Daarbij zijn een aantal dingen essentieel:
- Ten eerste, dat je je realiseert dat je nu een volwassene bent en geen kind meer. Nu, als volwassene, kun je wél handelen, waar je dat vroeger niet kon. En ook als je in het moment nog niet weet hoe je moet handelen, dan kun je nu altijd op dingen terugkomen. Zo kun je steeds meer doorgroeien naar het samenvallen van het stressmoment en het direct uiten en handelen.
- Realiseer je ook, dat je (onbewust) juist die situaties en mensen aantrekt, die je triggeren, waar je nog wat te leren hebt, of wat nog verwerkt wil worden. Deze situaties zijn juist een kans om oude patronen of pijn op te ruimen en te schonen.
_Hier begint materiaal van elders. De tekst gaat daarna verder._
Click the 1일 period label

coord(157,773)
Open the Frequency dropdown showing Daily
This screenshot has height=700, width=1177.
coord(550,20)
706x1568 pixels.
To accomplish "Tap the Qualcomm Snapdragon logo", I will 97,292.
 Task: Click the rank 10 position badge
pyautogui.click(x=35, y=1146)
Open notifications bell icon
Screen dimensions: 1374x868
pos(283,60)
Zoals in het voorbeeld hierboven is beschreven, kan Marijn juist in de situatie die hem nu zo frustreert, gaan groeien in zijn volwassenheid en in zijn kracht.
- Ten slotte is het van belang dat je, eventueel met (professionele) hulp, onderzoekt wat de bron is van dit gedrag wat je zo frustreert en hierover de pijn toelaat. Je zult deze, vaak dieperliggende pijn echt moeten gaan voelen en toelaten, want als je er overheen stapt, blijft het (blokkerende) gedrag je saboteren en wordt het nieuwe gedrag slechts een trucje.